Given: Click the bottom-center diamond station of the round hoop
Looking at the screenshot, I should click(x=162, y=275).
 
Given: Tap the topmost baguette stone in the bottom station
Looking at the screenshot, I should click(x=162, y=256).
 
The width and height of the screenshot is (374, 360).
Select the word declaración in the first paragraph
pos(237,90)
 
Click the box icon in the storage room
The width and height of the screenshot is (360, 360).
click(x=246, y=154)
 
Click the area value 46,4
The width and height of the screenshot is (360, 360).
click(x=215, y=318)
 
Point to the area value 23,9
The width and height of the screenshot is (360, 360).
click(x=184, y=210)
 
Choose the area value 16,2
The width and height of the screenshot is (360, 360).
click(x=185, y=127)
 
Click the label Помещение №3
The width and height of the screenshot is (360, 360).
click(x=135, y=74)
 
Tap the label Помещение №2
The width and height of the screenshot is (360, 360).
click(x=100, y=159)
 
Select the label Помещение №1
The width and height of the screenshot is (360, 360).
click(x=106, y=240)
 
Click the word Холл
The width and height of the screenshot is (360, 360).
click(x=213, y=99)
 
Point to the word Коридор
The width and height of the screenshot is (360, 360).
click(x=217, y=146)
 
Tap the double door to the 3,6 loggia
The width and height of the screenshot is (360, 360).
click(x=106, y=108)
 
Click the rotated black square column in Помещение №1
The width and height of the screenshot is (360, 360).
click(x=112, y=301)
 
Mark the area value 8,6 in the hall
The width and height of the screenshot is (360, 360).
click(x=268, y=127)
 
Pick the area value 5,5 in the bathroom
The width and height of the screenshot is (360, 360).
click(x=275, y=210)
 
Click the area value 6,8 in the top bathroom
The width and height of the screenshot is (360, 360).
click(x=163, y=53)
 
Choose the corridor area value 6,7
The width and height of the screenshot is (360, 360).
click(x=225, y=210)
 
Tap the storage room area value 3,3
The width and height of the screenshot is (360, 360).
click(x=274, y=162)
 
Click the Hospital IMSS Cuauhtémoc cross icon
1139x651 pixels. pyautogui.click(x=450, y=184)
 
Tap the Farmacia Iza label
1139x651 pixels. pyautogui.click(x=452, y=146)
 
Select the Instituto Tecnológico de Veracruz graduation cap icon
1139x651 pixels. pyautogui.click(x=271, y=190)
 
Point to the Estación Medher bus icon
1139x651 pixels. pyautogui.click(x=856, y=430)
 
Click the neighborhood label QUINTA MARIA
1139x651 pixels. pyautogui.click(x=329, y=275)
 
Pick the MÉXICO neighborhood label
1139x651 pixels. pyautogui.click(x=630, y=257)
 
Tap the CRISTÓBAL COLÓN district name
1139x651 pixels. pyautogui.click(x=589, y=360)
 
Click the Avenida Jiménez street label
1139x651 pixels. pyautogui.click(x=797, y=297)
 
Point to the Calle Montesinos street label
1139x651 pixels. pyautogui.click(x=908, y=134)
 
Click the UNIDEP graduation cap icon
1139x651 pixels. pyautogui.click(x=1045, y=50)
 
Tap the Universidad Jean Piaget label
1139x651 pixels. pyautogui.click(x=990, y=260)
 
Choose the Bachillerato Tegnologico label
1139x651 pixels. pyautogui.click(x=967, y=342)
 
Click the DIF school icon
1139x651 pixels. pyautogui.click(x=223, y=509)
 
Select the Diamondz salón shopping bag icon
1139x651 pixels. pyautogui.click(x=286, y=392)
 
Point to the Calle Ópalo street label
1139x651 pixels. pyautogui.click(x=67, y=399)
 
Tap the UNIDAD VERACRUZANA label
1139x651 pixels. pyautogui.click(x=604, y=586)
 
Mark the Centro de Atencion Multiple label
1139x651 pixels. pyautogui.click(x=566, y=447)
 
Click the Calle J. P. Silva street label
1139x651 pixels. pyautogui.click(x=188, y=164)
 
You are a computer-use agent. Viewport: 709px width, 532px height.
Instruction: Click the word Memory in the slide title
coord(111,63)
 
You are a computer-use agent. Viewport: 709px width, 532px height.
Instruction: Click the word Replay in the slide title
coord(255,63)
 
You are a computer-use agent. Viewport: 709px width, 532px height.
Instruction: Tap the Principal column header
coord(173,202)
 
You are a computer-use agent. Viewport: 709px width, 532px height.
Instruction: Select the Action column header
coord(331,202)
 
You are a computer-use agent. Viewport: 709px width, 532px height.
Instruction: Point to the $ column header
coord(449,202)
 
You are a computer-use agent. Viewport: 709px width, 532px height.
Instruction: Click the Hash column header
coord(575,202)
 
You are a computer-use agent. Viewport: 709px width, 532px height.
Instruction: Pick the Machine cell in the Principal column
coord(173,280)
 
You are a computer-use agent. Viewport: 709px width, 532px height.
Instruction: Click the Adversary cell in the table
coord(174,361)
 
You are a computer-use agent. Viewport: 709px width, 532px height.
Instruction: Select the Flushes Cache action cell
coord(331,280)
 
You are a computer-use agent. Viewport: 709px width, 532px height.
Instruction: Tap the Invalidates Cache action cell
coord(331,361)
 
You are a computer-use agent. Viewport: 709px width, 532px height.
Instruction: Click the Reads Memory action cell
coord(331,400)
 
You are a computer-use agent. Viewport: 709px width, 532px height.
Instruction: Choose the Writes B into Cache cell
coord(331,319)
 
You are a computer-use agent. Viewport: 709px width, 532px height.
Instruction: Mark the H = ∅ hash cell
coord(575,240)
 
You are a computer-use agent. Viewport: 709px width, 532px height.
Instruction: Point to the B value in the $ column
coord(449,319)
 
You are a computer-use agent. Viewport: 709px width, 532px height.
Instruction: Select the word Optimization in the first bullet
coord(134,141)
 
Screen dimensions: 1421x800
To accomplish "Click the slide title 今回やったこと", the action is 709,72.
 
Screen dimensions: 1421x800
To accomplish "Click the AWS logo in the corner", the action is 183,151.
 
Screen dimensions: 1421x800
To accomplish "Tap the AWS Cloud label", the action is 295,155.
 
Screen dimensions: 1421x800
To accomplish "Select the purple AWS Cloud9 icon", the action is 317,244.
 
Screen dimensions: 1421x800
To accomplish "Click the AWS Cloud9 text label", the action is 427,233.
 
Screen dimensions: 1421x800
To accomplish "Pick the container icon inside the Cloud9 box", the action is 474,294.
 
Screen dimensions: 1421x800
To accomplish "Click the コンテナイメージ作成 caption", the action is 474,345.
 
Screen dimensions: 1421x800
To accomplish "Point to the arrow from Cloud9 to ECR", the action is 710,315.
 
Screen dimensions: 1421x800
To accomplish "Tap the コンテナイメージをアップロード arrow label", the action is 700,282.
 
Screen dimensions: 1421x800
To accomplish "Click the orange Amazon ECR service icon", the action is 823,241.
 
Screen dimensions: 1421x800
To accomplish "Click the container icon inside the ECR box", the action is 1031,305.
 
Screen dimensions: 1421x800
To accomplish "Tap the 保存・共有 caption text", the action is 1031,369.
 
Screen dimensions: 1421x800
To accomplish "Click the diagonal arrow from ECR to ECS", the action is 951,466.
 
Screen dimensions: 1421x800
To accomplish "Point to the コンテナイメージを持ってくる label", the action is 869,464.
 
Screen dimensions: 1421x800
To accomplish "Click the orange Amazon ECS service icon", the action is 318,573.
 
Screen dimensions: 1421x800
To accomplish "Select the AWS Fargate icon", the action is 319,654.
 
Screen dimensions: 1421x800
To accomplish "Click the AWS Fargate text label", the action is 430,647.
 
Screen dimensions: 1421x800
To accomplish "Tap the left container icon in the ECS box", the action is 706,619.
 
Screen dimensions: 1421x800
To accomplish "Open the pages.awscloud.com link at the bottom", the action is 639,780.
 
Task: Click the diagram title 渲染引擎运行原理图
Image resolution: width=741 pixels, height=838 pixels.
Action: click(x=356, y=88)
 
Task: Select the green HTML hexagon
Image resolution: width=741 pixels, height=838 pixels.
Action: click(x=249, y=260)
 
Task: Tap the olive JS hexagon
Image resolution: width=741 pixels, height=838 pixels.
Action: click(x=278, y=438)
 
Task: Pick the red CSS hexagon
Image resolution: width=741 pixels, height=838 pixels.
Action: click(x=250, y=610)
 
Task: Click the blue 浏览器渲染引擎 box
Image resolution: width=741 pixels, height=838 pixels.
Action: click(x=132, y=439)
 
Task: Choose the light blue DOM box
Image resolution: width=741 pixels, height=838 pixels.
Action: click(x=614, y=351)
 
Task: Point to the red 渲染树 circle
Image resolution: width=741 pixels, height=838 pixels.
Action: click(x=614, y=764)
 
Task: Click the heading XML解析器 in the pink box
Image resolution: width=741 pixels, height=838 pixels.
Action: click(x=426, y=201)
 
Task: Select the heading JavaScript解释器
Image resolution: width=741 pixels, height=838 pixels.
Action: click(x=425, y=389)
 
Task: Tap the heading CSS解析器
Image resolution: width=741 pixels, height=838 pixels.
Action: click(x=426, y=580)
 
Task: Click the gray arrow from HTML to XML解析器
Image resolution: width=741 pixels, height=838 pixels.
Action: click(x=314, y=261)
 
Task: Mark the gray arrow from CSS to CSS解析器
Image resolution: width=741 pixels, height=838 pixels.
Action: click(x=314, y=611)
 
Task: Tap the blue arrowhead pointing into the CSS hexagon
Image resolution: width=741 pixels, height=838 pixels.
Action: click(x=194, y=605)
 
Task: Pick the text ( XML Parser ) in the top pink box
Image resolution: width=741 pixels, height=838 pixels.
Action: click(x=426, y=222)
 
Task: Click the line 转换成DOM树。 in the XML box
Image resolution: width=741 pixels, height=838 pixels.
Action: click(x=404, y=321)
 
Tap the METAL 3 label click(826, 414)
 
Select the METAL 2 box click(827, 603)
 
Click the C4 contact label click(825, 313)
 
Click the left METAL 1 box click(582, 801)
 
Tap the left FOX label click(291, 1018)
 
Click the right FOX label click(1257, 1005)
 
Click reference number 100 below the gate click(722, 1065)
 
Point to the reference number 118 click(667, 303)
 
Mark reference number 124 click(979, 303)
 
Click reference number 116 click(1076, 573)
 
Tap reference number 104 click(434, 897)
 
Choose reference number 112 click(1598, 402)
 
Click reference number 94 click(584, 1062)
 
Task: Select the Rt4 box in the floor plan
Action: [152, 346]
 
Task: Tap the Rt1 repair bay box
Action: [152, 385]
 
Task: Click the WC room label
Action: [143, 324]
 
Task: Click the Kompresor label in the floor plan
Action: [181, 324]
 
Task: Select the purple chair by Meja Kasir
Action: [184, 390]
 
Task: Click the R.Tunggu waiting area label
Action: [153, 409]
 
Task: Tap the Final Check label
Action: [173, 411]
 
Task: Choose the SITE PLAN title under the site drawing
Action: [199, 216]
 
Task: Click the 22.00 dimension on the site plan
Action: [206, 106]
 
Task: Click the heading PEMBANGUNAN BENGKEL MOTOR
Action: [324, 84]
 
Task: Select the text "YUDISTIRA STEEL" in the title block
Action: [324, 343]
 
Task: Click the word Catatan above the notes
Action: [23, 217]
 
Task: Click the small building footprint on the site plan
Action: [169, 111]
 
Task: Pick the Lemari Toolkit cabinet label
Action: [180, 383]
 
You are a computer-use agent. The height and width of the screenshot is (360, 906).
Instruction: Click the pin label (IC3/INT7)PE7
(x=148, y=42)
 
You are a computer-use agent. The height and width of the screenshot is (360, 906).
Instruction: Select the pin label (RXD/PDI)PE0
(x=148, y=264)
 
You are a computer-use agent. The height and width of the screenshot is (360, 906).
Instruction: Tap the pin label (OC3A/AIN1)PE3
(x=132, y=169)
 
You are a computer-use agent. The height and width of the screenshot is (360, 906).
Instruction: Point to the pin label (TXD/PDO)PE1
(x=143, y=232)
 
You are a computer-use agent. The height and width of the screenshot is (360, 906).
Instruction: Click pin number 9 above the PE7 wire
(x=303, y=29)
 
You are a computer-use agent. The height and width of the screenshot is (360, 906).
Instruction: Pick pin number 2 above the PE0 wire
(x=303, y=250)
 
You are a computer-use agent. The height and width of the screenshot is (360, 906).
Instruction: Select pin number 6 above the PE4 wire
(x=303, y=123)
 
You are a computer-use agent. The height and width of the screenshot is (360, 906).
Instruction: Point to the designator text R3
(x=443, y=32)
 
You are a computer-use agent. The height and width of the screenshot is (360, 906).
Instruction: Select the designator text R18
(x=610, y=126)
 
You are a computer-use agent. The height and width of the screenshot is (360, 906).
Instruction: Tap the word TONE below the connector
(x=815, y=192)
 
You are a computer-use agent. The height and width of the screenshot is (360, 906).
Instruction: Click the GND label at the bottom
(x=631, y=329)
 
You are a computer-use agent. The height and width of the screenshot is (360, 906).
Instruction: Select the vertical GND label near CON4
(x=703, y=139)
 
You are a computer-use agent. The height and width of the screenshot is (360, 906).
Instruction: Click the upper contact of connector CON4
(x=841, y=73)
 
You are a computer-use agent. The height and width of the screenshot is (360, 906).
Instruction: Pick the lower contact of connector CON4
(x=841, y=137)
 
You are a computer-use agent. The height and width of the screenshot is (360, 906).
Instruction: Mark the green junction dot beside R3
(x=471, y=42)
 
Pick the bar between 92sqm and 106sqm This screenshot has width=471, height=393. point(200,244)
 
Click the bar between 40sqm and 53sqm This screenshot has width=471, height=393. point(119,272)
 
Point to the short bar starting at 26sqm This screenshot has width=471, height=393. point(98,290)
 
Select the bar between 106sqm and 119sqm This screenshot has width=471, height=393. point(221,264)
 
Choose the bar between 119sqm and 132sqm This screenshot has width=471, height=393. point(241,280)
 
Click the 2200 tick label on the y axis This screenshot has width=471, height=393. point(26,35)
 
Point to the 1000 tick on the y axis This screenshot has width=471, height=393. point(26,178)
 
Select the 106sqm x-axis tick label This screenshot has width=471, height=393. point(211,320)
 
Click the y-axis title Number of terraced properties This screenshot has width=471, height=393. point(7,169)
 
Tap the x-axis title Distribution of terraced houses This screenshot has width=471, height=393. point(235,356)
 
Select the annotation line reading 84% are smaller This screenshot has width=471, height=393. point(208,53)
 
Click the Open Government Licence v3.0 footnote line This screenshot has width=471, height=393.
· · · ·
**What to work on**
Reproduce the records from the line holding "Tap the label Помещение №2" through the line holding "1139x651 pixels. pyautogui.click(x=990, y=260)", both included, swapping "graduation cap" for "mortarboard" and keeping everything else unchanged.

**Reply to the task**
Tap the label Помещение №2
The width and height of the screenshot is (360, 360).
click(x=100, y=159)
 
Select the label Помещение №1
The width and height of the screenshot is (360, 360).
click(x=106, y=240)
 
Click the word Холл
The width and height of the screenshot is (360, 360).
click(x=213, y=99)
 
Point to the word Коридор
The width and height of the screenshot is (360, 360).
click(x=217, y=146)
 
Tap the double door to the 3,6 loggia
The width and height of the screenshot is (360, 360).
click(x=106, y=108)
 
Click the rotated black square column in Помещение №1
The width and height of the screenshot is (360, 360).
click(x=112, y=301)
 
Mark the area value 8,6 in the hall
The width and height of the screenshot is (360, 360).
click(x=268, y=127)
 
Pick the area value 5,5 in the bathroom
The width and height of the screenshot is (360, 360).
click(x=275, y=210)
 
Click the area value 6,8 in the top bathroom
The width and height of the screenshot is (360, 360).
click(x=163, y=53)
 
Choose the corridor area value 6,7
The width and height of the screenshot is (360, 360).
click(x=225, y=210)
 
Tap the storage room area value 3,3
The width and height of the screenshot is (360, 360).
click(x=274, y=162)
 
Click the Hospital IMSS Cuauhtémoc cross icon
1139x651 pixels. pyautogui.click(x=450, y=184)
 
Tap the Farmacia Iza label
1139x651 pixels. pyautogui.click(x=452, y=146)
 
Select the Instituto Tecnológico de Veracruz mortarboard icon
1139x651 pixels. pyautogui.click(x=271, y=190)
 
Point to the Estación Medher bus icon
1139x651 pixels. pyautogui.click(x=856, y=430)
 
Click the neighborhood label QUINTA MARIA
1139x651 pixels. pyautogui.click(x=329, y=275)
 
Pick the MÉXICO neighborhood label
1139x651 pixels. pyautogui.click(x=630, y=257)
 
Tap the CRISTÓBAL COLÓN district name
1139x651 pixels. pyautogui.click(x=589, y=360)
 
Click the Avenida Jiménez street label
1139x651 pixels. pyautogui.click(x=797, y=297)
 
Point to the Calle Montesinos street label
1139x651 pixels. pyautogui.click(x=908, y=134)
 
Click the UNIDEP mortarboard icon
1139x651 pixels. pyautogui.click(x=1045, y=50)
 
Tap the Universidad Jean Piaget label
1139x651 pixels. pyautogui.click(x=990, y=260)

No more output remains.